Similarly, this judge’s decision to not marry anyone is an appropriate personal choice that is at least principled on some small level, even though it, in effect, withholds a basic civil service from every citizen.
There have been stories of social conservative judges in marriage equality states who have refused to marry anyone (gay or straight) because they don’t feel comfortable with performing same-sex marriage but they also don’t want to discriminate against certain Americans. Therefore, they sidestep the issue altogether by refusing to marry anyone.
These socially conservative judges should be praised for their nondiscriminatory stand on principle, as should the socially liberal judges who have essentially made similar nondiscriminatory stands on principle, even if we disagree with some of the core views that compelled such action.

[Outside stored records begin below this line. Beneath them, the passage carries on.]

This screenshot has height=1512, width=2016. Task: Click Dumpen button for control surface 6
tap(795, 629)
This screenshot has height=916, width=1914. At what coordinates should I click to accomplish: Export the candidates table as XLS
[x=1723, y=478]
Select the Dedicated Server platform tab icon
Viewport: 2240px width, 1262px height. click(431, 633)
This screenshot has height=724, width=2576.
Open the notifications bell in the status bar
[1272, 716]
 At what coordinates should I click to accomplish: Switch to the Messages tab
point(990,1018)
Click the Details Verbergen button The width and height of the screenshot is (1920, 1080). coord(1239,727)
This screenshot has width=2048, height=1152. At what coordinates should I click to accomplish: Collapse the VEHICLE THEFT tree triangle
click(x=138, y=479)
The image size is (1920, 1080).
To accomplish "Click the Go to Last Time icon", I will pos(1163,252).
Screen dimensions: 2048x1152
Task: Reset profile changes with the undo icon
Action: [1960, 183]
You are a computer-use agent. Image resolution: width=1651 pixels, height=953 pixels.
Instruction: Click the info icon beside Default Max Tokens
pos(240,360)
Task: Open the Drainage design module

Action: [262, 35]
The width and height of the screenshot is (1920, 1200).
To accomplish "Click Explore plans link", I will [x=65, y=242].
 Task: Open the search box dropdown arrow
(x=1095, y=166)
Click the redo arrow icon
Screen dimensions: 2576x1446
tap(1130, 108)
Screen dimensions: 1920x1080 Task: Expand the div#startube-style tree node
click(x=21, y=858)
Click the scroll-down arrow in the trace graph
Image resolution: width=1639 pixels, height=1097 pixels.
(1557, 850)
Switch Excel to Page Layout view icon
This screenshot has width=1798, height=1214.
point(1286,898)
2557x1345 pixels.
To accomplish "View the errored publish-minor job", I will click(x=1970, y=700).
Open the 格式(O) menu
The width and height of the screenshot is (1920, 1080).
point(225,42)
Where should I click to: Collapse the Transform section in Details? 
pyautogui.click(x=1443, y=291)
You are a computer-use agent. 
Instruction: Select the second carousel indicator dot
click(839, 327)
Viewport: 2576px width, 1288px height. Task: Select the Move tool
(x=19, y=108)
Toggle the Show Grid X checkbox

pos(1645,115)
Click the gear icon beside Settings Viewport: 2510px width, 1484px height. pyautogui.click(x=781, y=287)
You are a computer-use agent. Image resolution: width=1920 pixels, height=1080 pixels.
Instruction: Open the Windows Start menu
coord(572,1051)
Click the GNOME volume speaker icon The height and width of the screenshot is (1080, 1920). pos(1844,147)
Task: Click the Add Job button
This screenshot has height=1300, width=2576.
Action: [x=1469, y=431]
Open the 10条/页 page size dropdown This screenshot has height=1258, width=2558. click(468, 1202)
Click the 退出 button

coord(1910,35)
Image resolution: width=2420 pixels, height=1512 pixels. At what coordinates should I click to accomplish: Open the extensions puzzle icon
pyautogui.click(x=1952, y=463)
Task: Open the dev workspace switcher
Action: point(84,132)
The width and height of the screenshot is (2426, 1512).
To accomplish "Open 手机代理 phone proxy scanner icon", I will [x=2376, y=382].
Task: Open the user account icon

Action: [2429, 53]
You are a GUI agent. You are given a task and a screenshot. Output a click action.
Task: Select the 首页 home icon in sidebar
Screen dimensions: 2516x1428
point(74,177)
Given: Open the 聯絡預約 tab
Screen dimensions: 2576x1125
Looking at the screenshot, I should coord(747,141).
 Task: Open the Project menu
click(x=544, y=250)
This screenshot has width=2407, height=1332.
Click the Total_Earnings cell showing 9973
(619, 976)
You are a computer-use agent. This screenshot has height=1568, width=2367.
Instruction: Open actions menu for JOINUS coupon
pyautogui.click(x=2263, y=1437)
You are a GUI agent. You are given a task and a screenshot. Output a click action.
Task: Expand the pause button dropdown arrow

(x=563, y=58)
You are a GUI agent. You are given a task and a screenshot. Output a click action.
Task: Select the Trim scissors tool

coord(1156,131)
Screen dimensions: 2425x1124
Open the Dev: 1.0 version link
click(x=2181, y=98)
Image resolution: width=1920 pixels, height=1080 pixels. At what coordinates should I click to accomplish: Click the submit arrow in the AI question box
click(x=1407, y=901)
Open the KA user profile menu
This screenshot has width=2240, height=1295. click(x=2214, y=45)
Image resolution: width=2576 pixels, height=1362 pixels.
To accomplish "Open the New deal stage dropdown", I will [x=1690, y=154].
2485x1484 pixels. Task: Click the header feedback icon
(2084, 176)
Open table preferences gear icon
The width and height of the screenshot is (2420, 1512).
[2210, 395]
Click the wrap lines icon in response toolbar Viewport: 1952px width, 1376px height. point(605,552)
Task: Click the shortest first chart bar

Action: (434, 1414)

So again, refusing to marry everyone is totally okay for socially conservative judges to do in marriage equality states. And, refusing to marry everyone is totally okay for socially liberal judges to do in non-marriage equality states. We can’t merely praise one of these actions and condemn the other. That would be hypocritical.
As long as these conservative and liberal judges are treating all couples equally, I don’t see what the big deal is. In fact, I like the fact that these judges can’t be forced to violate their conscience. If you have any respect for conservative judges refusing to marry everyone in order to uphold their values, then that same respect should be afforded for liberal judges as well when they refuse to marry everyone to uphold their values. Even if those values are questionable, the tactic is still perfectly legitimate.
I want to preserve the sanctity of marriage as much as the next guy, but I feel people should give credit where credit is due. This judge’s decision is a completely legitimate way to go about things, and I would consider myself a hypocrite if I criticized this judge’s approach but then went on to praise conservative judges who did basically the exact same thing.